Walked into a logging operation within a 1/2 mile from my home.

Stumpage on state and county lands is being sold off at amounts not seen in years. Former DNR Commissioner Landwehr greatly increase the amount to be cut on state lands and most counties have increased their timber sales. The current DNR commissioner, Sarah Strommen is allowing timber sales on WMAs. It's not just aspen on WMAs but oaks, tamaracks, maples, basswoods, etc.  Many people are aware of the letter by 25 DNR wildlife managers opposing the logging on WMAs which is being ignored. The cumulative of this is a huge impact on wildlife.

I am not opposed to sustainable logging as this is part of the price we have sacrificed in having and keeping a huge amount of public lands in Minnesota but it is becoming very apparent that this has become a big give-away to "big timber." Bear in mind that every time a parcel is logged, the diversity is diminished.

Driving through some state forests, they resemble tree farms with the greatest bulk of land dominated by aspen. Our state and county forest lands look more like corn fields than diverse forest habitats. I know some state foresters that are very good forest ecologists, in fact one is a good friend and I go to him often for answers to questions I have concerning forestry but then I know many more that are schills to big timber.

I am aware that logging is a different animal as compared to other extractive industries; unlike mining and oil a logged area recovers very fast. What looks like the land was raped by timber cutting will be an oasis of newly suckered sprouts of aspen by mid-summer....growing 6 to 8 feet in one growing season but I am concerned about the diversity of our forests. One hundred year old oaks will bear acorns for another 200 years. A logged lowland conifer area means winter protection for deer and a huge host of other nongame wildlife and may mean life or death for many species. Diversity is stability and health!
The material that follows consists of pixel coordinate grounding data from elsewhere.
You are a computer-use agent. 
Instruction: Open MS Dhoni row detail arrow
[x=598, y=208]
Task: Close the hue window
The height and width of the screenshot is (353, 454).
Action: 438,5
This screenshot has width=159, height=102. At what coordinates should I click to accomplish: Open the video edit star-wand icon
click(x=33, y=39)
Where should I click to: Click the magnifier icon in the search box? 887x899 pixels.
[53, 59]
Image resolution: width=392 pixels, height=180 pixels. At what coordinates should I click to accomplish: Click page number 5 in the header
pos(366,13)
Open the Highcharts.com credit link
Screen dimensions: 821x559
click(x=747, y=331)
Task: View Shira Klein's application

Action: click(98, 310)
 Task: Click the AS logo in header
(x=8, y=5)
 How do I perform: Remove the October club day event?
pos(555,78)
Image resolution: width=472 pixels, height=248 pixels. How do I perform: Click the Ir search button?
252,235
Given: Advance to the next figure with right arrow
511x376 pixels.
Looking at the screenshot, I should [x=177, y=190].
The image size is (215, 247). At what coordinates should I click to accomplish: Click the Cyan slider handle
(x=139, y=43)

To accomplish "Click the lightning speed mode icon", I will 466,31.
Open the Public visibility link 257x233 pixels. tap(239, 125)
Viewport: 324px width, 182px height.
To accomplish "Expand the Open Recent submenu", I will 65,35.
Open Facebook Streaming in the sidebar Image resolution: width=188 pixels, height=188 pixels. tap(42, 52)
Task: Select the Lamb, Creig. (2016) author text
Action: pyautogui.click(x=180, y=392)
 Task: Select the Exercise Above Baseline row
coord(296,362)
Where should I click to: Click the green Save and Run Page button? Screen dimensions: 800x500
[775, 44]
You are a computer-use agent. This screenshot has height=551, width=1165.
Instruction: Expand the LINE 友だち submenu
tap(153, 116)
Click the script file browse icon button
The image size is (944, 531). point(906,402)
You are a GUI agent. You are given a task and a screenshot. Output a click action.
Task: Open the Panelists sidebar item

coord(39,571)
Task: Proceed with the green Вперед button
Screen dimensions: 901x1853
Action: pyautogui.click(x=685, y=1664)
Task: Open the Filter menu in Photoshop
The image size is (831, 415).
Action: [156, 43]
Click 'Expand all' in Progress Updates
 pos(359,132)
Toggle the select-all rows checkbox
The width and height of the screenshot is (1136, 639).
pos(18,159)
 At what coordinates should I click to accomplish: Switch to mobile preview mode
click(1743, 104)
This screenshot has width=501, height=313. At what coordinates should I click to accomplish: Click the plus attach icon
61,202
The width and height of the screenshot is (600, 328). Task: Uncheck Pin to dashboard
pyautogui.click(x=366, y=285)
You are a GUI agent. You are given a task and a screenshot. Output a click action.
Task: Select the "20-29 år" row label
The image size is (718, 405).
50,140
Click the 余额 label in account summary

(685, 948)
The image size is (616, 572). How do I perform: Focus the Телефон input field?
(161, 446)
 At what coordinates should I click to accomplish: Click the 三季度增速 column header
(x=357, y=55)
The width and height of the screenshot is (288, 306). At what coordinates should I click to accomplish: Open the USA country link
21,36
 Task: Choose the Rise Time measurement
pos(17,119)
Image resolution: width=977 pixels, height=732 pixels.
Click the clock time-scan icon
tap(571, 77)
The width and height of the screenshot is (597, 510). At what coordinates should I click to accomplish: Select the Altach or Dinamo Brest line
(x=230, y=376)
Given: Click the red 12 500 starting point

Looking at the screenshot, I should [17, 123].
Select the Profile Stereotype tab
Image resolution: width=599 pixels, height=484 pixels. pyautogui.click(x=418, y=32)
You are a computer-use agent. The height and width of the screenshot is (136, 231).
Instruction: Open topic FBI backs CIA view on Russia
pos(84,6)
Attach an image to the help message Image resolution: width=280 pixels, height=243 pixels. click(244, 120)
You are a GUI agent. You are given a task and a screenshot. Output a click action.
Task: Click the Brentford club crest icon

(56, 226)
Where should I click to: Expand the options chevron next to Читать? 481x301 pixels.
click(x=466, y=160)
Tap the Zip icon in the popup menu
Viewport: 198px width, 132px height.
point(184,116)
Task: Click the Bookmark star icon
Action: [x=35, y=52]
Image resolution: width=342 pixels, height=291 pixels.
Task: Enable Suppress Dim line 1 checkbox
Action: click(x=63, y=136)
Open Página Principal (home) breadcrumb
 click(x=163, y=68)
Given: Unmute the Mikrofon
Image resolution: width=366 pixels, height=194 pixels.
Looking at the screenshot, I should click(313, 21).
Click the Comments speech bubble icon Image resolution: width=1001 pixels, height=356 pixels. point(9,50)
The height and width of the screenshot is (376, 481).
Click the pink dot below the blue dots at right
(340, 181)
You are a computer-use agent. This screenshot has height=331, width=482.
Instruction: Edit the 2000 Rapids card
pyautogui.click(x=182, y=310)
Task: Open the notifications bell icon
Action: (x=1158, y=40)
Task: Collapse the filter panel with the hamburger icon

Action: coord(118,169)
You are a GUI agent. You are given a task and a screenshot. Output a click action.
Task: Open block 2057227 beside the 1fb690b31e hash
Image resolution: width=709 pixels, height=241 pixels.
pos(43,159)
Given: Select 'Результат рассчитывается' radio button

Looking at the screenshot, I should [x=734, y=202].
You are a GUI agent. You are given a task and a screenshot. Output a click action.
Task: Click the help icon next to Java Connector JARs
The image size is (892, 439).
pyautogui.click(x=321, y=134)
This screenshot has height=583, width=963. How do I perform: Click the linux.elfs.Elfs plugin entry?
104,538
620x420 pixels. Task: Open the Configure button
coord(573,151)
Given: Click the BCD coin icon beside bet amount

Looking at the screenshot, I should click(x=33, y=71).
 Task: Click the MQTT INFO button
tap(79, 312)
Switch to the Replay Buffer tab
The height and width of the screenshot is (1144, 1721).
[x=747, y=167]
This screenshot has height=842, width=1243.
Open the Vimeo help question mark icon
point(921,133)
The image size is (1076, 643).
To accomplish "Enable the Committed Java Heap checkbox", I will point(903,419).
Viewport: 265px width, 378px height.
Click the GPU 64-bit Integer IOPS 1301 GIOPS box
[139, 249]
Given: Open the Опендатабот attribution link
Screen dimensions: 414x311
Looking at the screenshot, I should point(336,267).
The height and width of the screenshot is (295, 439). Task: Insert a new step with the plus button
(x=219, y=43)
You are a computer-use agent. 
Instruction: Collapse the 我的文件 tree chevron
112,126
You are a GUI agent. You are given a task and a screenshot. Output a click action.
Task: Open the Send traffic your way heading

I do not blame the loggers as many are only doing what the prescribe sale demands. They are like many small farmers, in debt with the big machinery they have to make payments on. The problem is in the crystal palace of the DNR in St. Paul and the immense timber lobby at the legislature. They care less about fishers, Blackburnian warblers, snowshoe hares....and the list goes on. The balance between good land management and politics is not a balance anymore...the scale is tipped greatly to industry/politics.